Veröffentlicht in: Arbeitsmarkt und Arbeitsmarktpolitik, Audio-Podcast, Rezensionen, Ungleichheit, Armut, Reichtum

Günter Wallraff hat gemeinsam mit dem Verein „work-watch“ ein Buch mit Reportagen und Hintergrundberichten (Verlag kiwi, 300 Seiten, 14,99 Euro) herausgegeben, das sich dem Arbeitselend „ganz unten“ widmet. Dort stecken heute 25 Prozent der Erwerbstätigen fest, deren Löhne selbst bei Vollzeitjobs nicht reichen würden – um über die amtlich gemessene Armutsgrenze zu kommen. 14 Autorinnen und Autoren haben sich auf den Weg in diesen Niedriglohnsektor gemacht und nicht nur finanzielle Ausbeutung gefunden.

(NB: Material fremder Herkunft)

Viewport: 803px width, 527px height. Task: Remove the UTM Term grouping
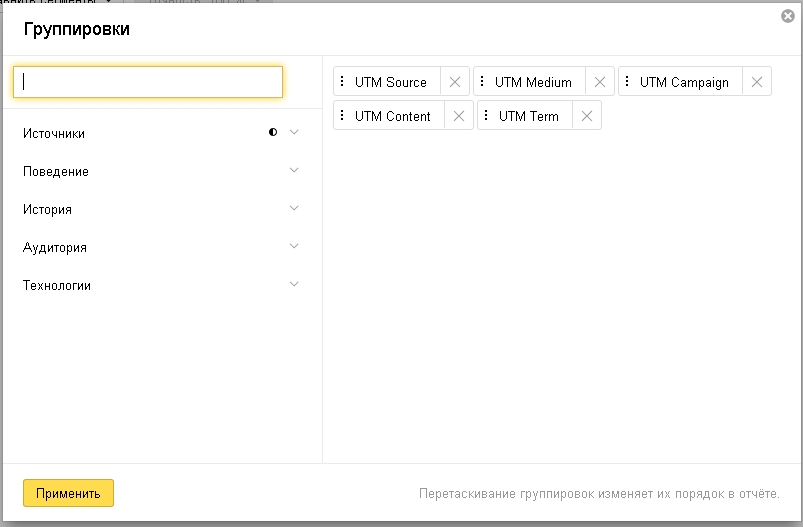pos(587,117)
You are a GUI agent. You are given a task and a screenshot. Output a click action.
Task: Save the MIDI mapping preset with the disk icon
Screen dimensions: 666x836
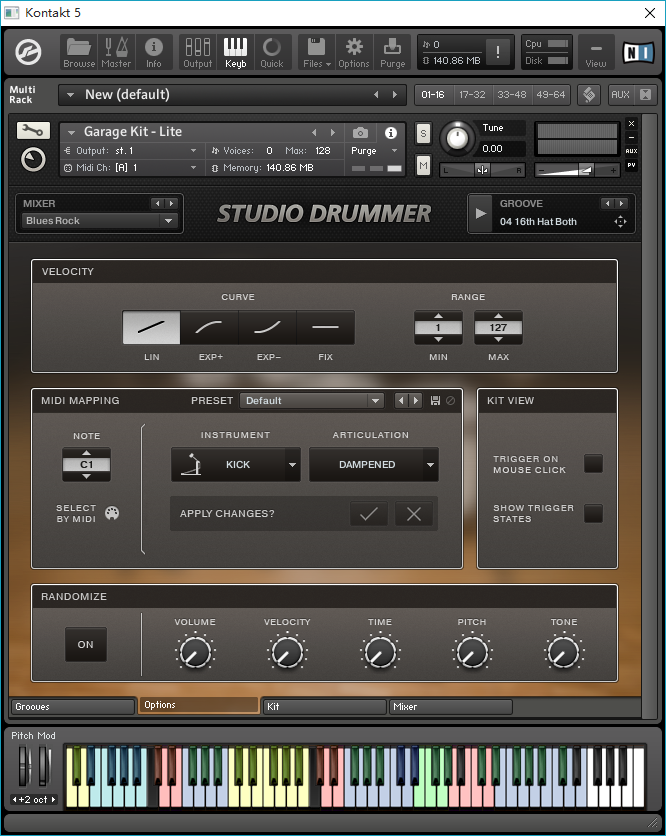pos(435,400)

Was schon allein deshalb verdienstvoll ist, weil diese Gesellschaft das Phänomen „Arm durch Arbeit“ immer noch für ein Randphänomen hält, es nur abstrakt an sich heran lässt oder sogar glaubt, das neue Mindestlohngesetz löse es. Von Gerd Bosbach[*].

Dieser Beitrag ist auch als Audio-Podcast verfügbar.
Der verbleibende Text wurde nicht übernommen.